Today the U.S. Secretary of the Interior Ryan Zinke announced a new draft proposal for opening up offshore oil and gas exploration. As proposed, the new five-year plan would make several major changes. They include:

  • Over 98 percent of undiscovered, technically recoverable oil and gas resources in federal offshore areas would be allowed to be considered for exploration and potential development
  • The number of lease sales proposed (47) would be the largest in U.S. history
  • Lease sales are proposed for 25 of the 26 planning areas of the Outer Continental Shelf (OCS) — none are proposed for the North Aleutian Basin Planning Area off Alaska
  • Nine lease sales are proposed for the Atlantic region, where there have been no sales since 1983 (and none planned)
  • Three of those are proposed for the mid-Atlantic, off the coast of North Carolina and Virginia, starting in 2020

The issue is of keen interest in North Carolina, where the potential for offshore recovery is significant. The Bureau of Ocean Energy Management (BOEM) under the Obama administration had estimated that the mid-Atlantic OCS holds about 2.4 billion technically recoverable barrels of oil and 2.34 trillion technically recoverable cubic feet of natural gas.
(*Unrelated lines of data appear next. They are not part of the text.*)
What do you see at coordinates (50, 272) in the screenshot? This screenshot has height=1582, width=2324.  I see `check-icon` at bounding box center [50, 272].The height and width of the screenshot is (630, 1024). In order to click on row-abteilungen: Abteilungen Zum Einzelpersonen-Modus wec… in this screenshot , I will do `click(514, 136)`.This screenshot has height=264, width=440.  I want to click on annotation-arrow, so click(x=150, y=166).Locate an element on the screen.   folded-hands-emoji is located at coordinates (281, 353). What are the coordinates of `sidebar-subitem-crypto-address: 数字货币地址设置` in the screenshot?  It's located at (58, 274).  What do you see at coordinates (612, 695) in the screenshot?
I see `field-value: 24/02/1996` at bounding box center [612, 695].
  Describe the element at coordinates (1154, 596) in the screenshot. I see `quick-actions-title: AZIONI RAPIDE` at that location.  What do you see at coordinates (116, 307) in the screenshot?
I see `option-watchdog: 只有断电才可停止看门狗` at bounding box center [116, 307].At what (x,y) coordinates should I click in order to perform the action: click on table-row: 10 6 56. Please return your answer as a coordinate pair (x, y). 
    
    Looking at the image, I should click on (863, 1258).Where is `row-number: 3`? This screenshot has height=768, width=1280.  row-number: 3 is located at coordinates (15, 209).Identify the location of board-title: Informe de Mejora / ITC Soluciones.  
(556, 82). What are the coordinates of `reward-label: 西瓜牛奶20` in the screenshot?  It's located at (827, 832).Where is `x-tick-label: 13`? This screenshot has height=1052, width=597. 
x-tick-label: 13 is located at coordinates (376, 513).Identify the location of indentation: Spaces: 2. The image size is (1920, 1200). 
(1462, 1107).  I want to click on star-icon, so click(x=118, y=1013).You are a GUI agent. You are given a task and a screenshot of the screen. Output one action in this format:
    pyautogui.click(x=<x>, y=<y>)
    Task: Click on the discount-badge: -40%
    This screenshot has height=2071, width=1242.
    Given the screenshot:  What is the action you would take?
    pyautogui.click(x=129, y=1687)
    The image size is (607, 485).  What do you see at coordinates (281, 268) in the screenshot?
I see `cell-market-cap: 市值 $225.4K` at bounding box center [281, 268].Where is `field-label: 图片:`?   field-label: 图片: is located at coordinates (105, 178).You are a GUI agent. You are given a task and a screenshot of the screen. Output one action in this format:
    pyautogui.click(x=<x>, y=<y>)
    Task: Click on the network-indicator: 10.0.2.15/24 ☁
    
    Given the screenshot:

Those reserves are thought to be some distance from the shores. Old energy industry surveys estimated those reserves to be at least 40 miles off the coast, going out to about 100 miles.

Obama’s sudden reversal

In 2016, President Barack Obama reneged on his promise to allow oil and gas exploration in the Atlantic region, which was to be part of his stated “all-of-the-above” approach toward domestic energy production. Instead, in a stark election-year reversal, his administration’s final five-year plan put 94 percent of the OCS off-limits from leasing.

On March 28, 2017, President Donald Trump issued an executive order requiring executive departments and agencies to identify and appropriately address existing regulations that “unduly burden the development of domestic energy resources.” A month later, Trump issued a follow-up executive order to “encourage energy exploration and production, including on the Outer Continental Shelf.”

Today’s action is part of the U.S. Department of the Interior’s ongoing response to those orders.

BOEM will hold a public meeting in Raleigh on February 26 to take comments on the proposal.